How one report means different things to different people

by Brian Leubitz [courtesy of Calitics - Front Page]

A friend of mine, Sasha Horwitz, that I graduated from UC Berkeley's policy school wrote a report a little while ago about term limits. You can download the PDF here. It took a bunch of research from a previous PPIC report, some analysis of some capitol watchers and pundits (like um, the force of nature that is Dan Walters), and synthesizes it in with some original analysis to come up with a finding that Prop 93's twelve year plan would "improve some of [California's term limits] structural weaknesses."

So, it's hard to see the report as anything but an endorsement of Prop 93's purpose.  But, as in any academic report, there is a lot of hemming and hawing. That's just good 8-fold path analysis. Mad Props to Sasha, but it also grants a lot of wiggle room for political spin. You know as somebody who's worked in politics for a while, and who has been educated in public policy, it's pretty clear that there are some inherent conflicts there.

And so, we get the spin in Steve Harmon's MediaNews report. Follow me over the flip...
From that article:

Richard Stapler, a spokesman for "Yes on 93." "And Prop. 93 retains what's good about term limits. We applaud the study's findings."

Kevin Spillane, spokesman for the "No on 93" campaign, countered that the study affirms term limits' benefits and debunks some claims made by proponents. (MediaNews 11.26.07)
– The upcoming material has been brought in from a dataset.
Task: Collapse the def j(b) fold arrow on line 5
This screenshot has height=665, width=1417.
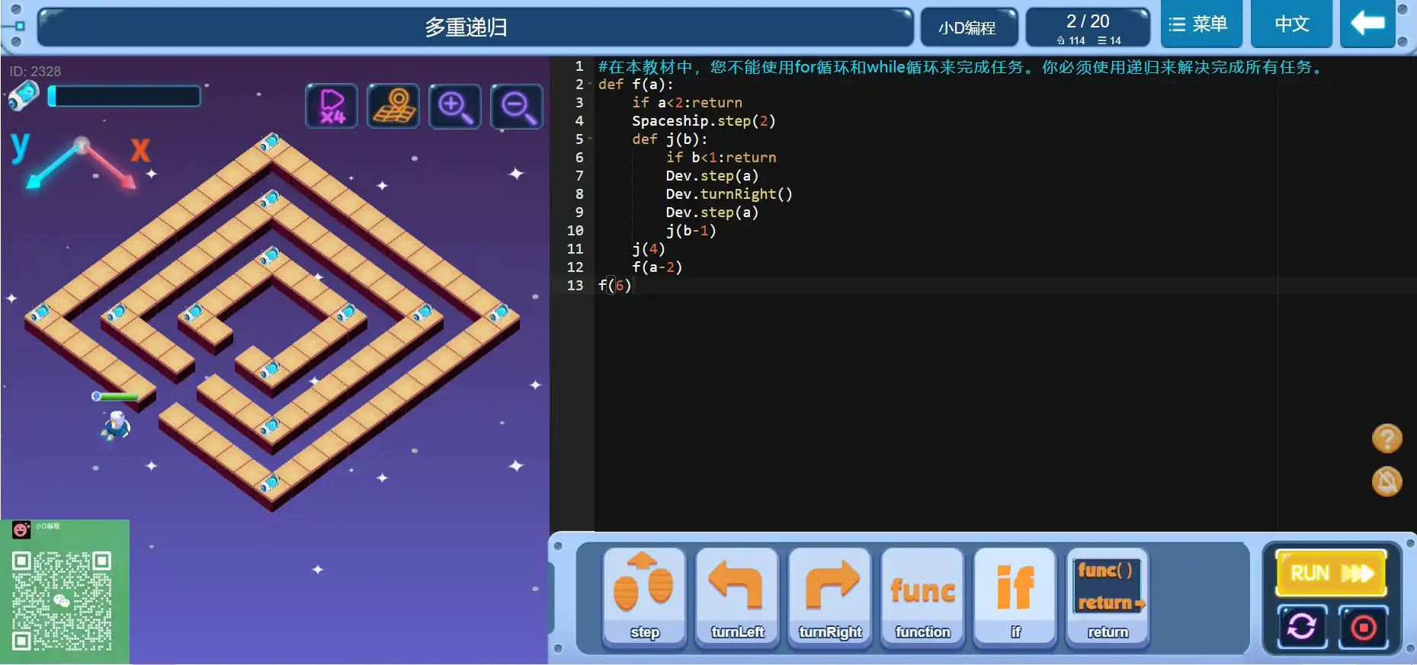Action: [590, 139]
See? That's some serious spin. Spillane, who does a lot of work on behalf of Howard Jarvis initiatives, manages to make some lemonade out of those lemons. In the end, what Mr. Spillane is arguing is that we should reject Prop 93 not because it's bad policy, but because he doesn't like people messing with his group's law. He doesn't dispute the underlying fact that this reports thinks that our system will be better after Prop 93. He just spins some more.

Look, before Prop 93, we had term limits. After Prop 93, we have term limits. This year out of the 80 Assemblymembers, 38 were freshman. What business could sustain such turnover? Yet, that is exactly what Spillane is advocating. How can we expect good results from our government when we don't give them a reasonable chance of success?